Copy out every line of the listing that contains the string "Task", matching its capitalization exactly.

** begin EXTRACTED DATA **

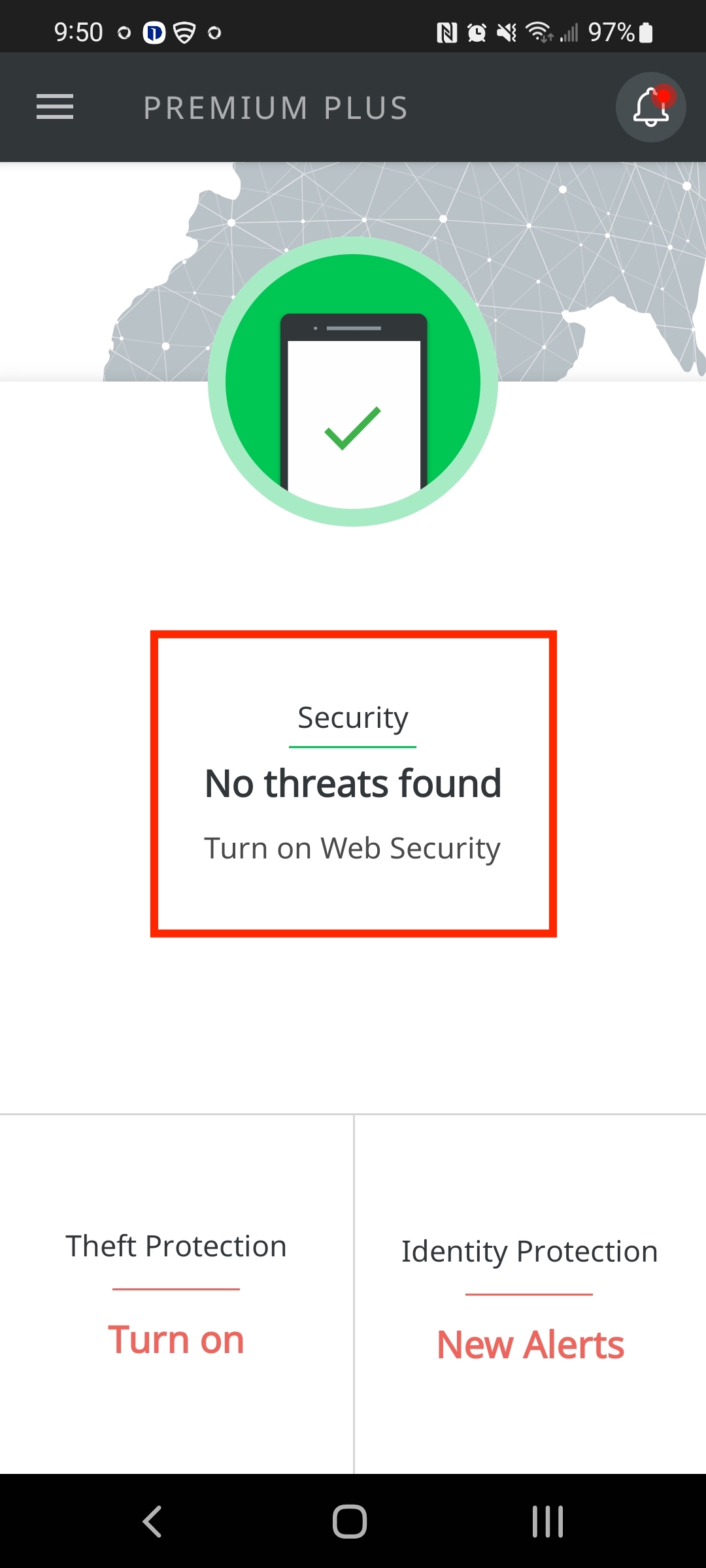
Task: Tap the blue D app notification icon
Action: (154, 33)
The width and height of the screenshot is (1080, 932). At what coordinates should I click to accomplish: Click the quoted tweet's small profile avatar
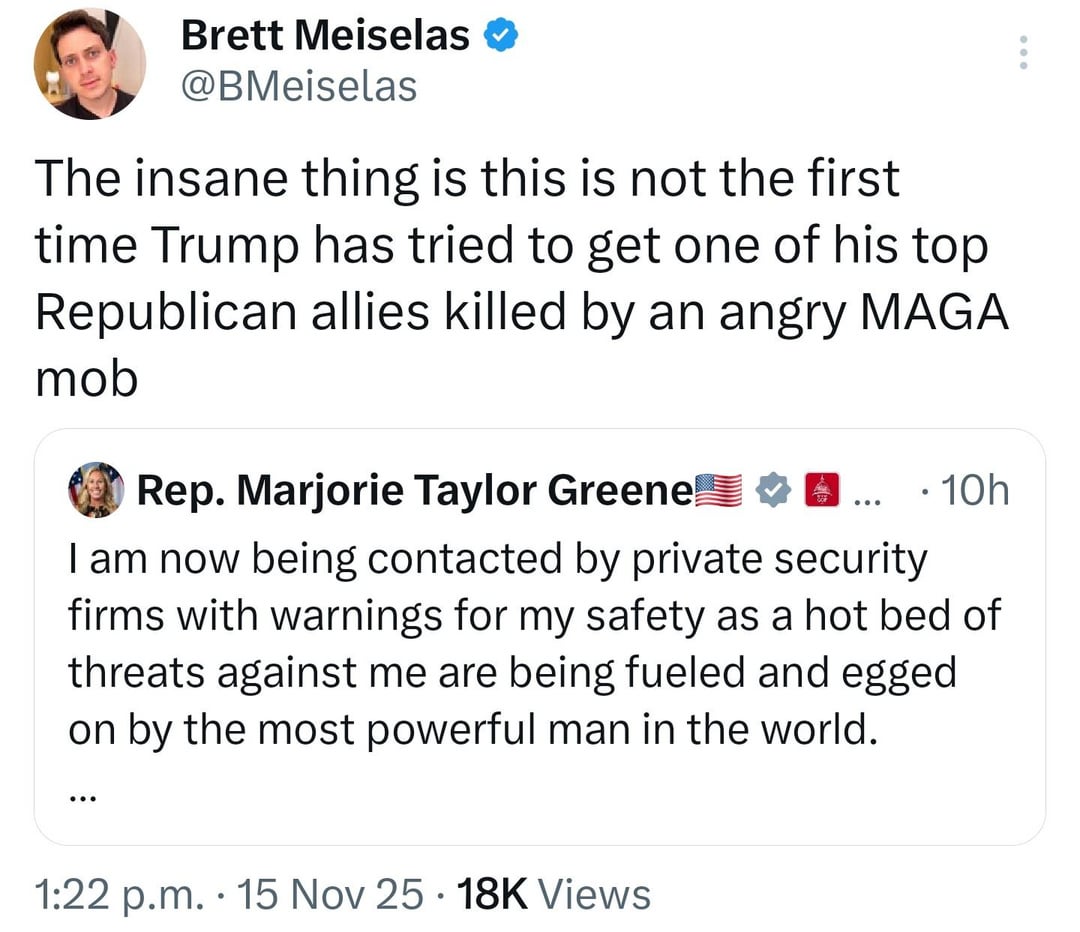[x=95, y=490]
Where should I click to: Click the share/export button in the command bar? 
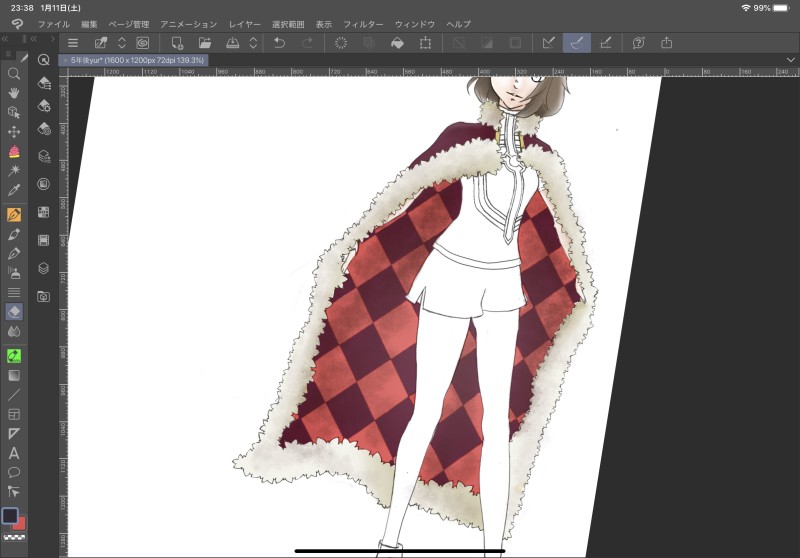coord(667,43)
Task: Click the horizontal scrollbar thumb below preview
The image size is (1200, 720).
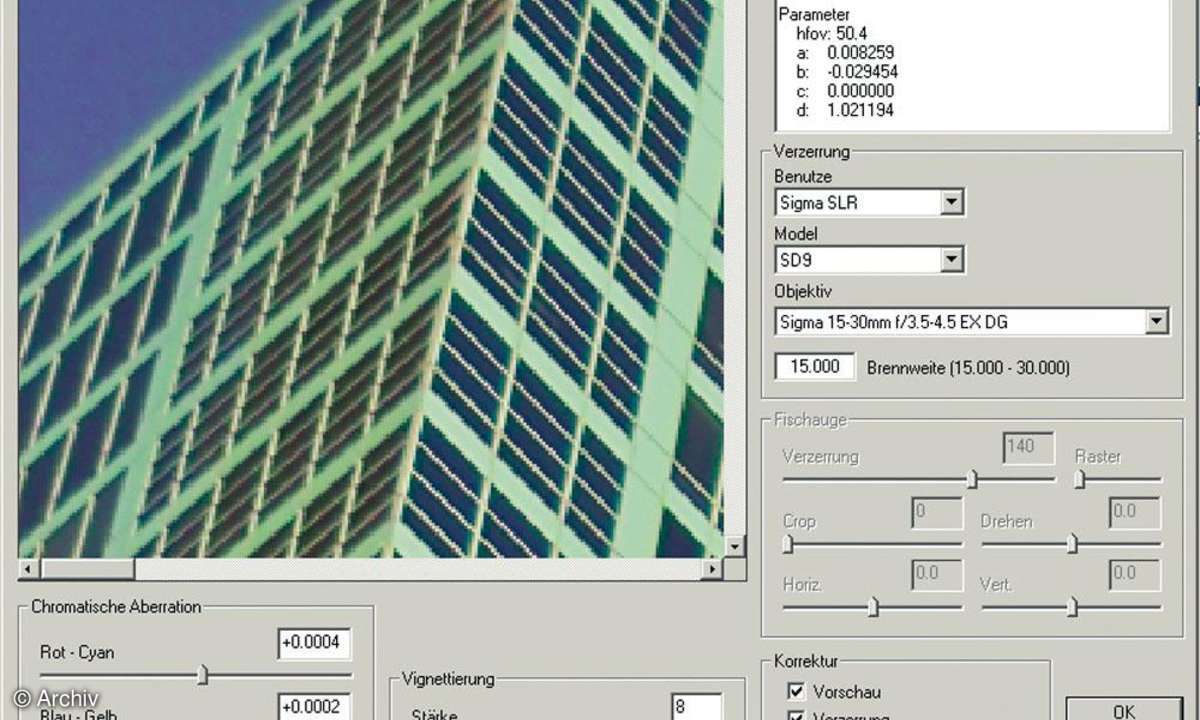Action: coord(88,569)
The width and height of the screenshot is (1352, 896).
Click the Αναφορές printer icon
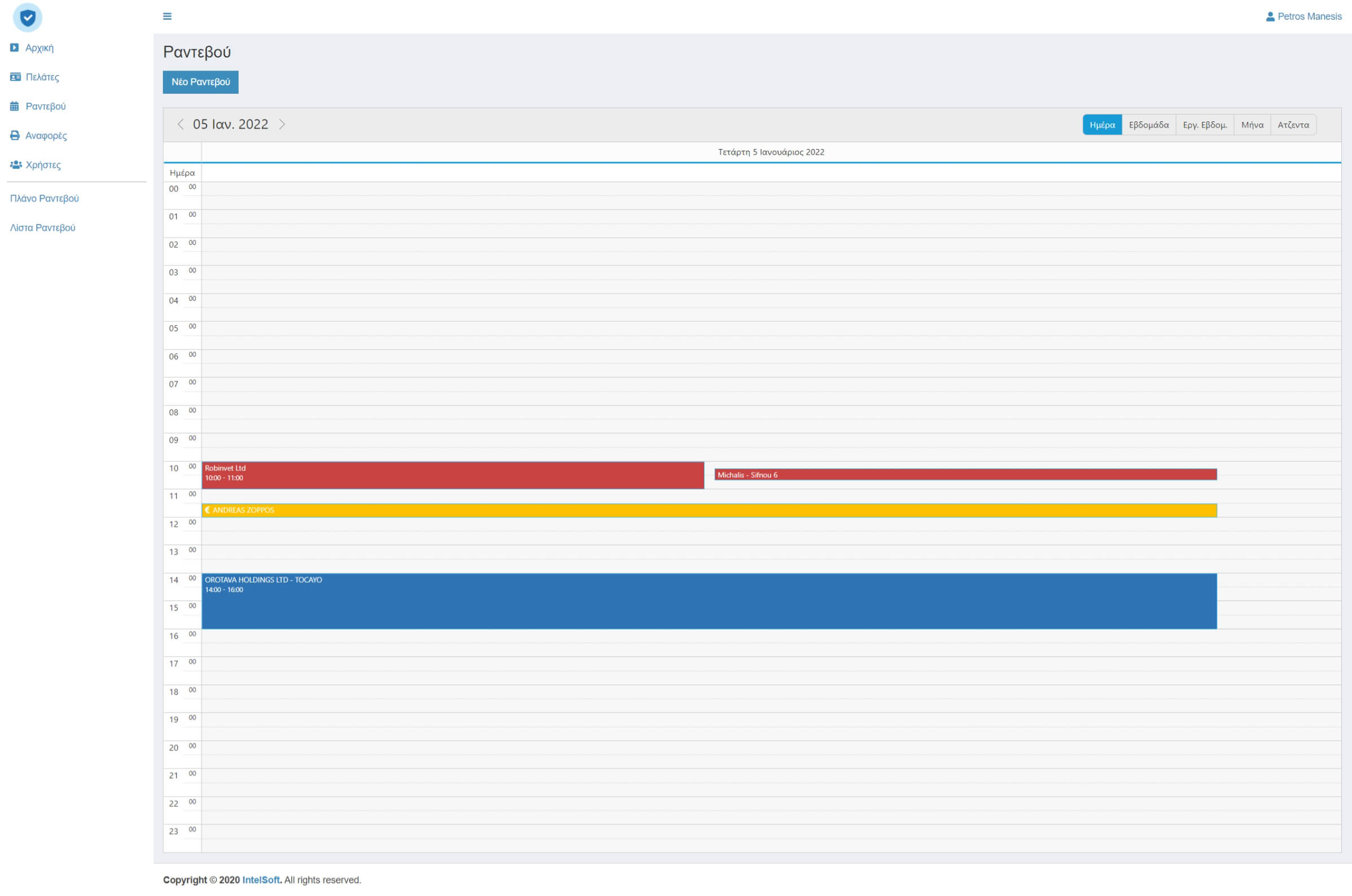tap(15, 135)
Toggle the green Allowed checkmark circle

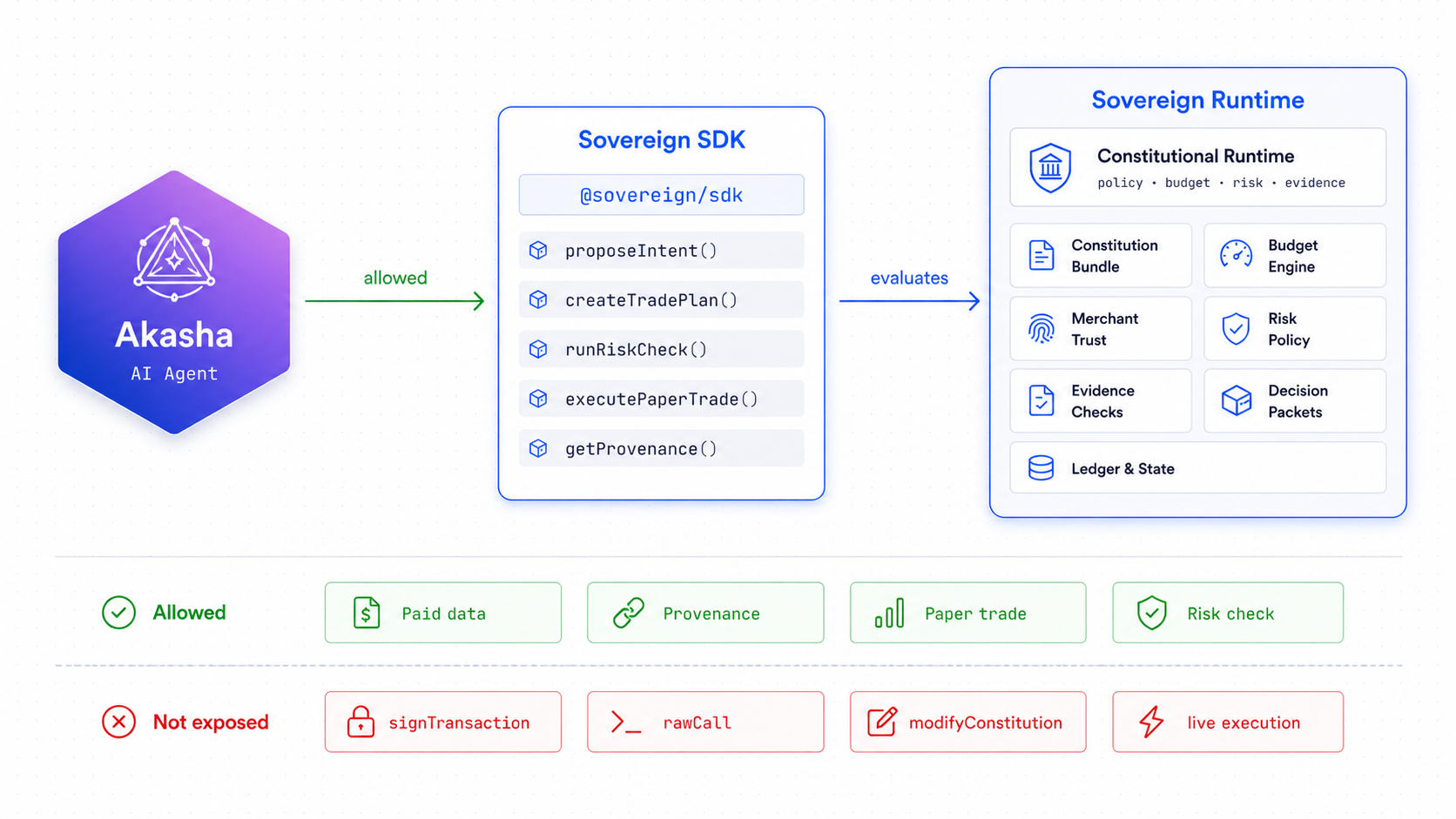point(118,613)
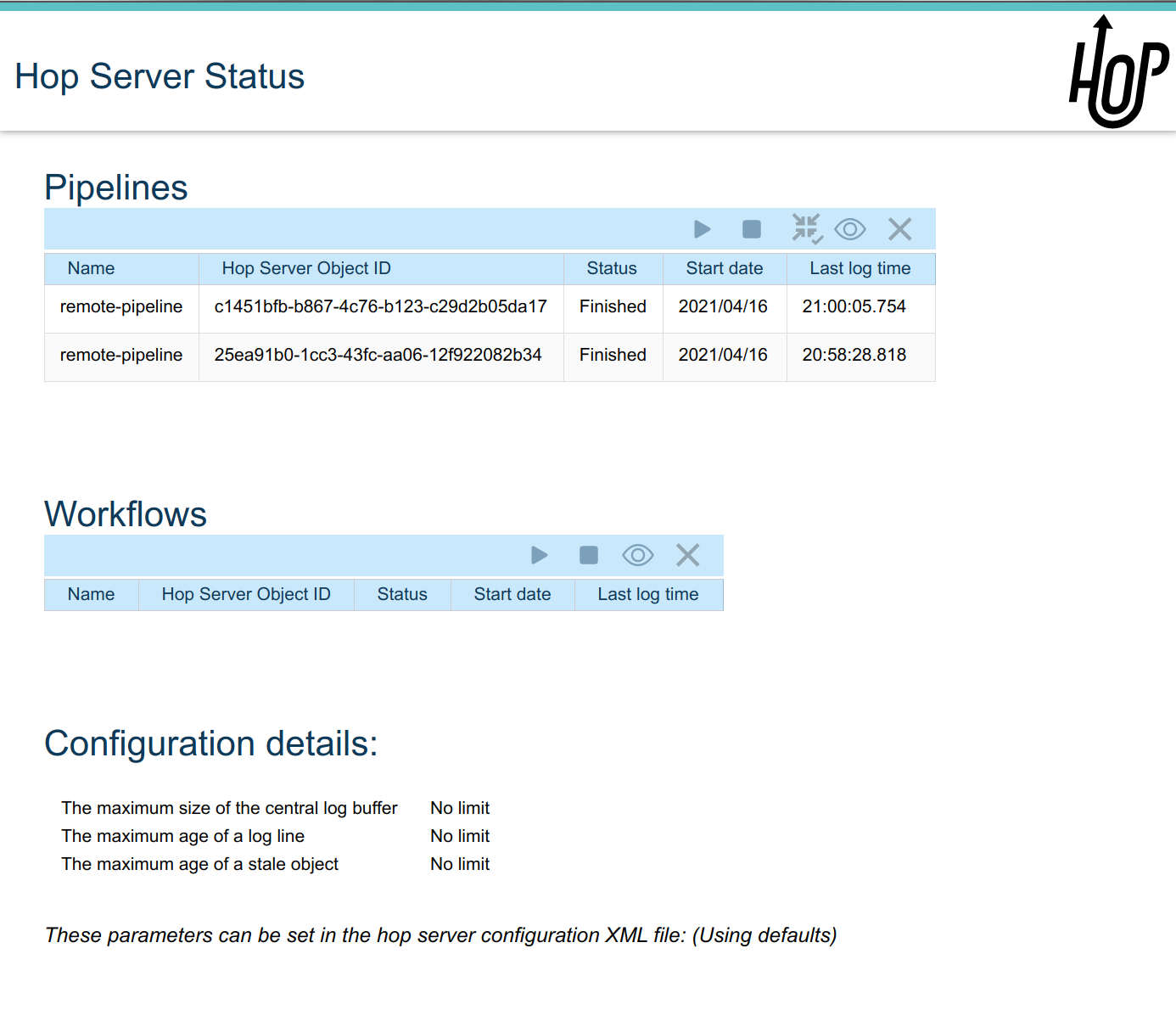
Task: Click the Pipelines Status column header
Action: 612,268
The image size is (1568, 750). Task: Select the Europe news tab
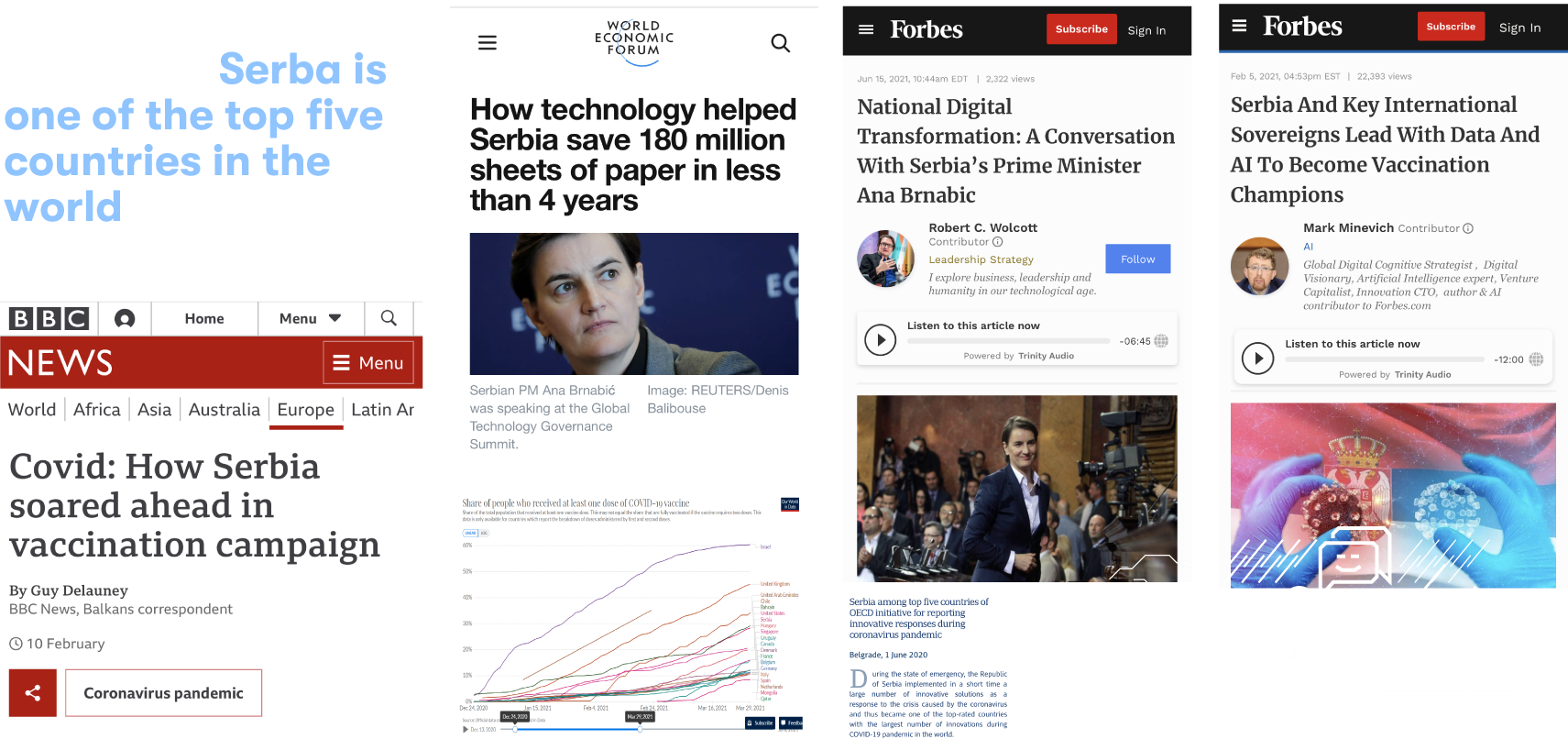pyautogui.click(x=306, y=410)
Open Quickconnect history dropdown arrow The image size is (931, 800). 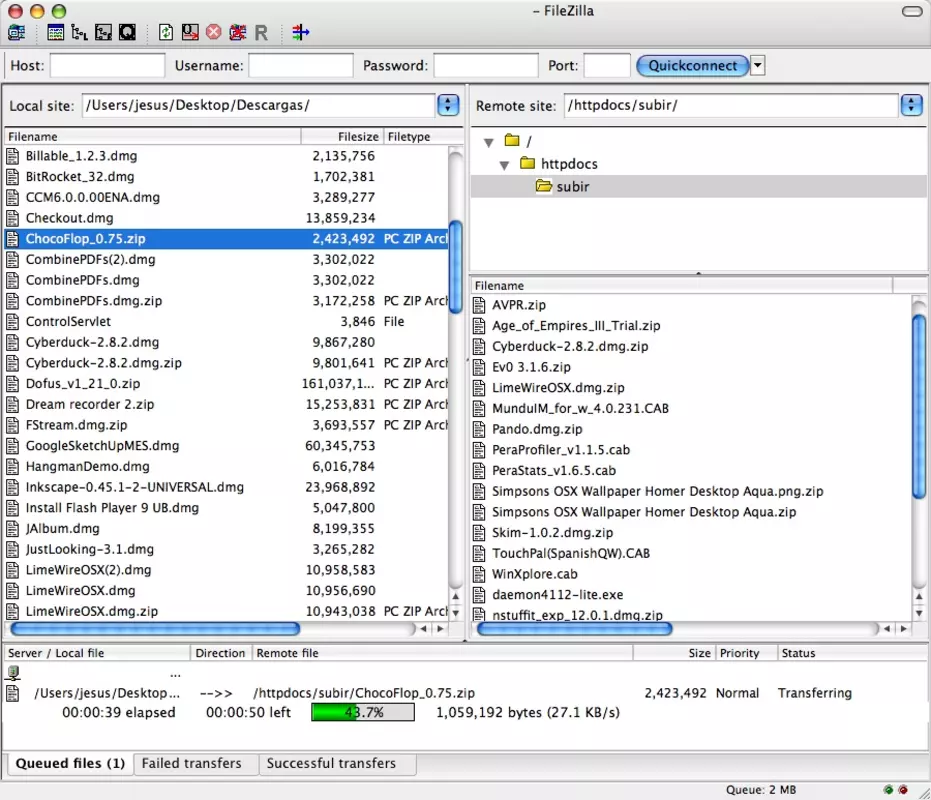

** end EXTRACTED DATA **

IN RESPONSE:
Task: Tap the blue D app notification icon
Task: Click the horizontal scrollbar thumb below preview
Task: Click the Pipelines Status column header
The image size is (1568, 750). Task: Select the Europe news tab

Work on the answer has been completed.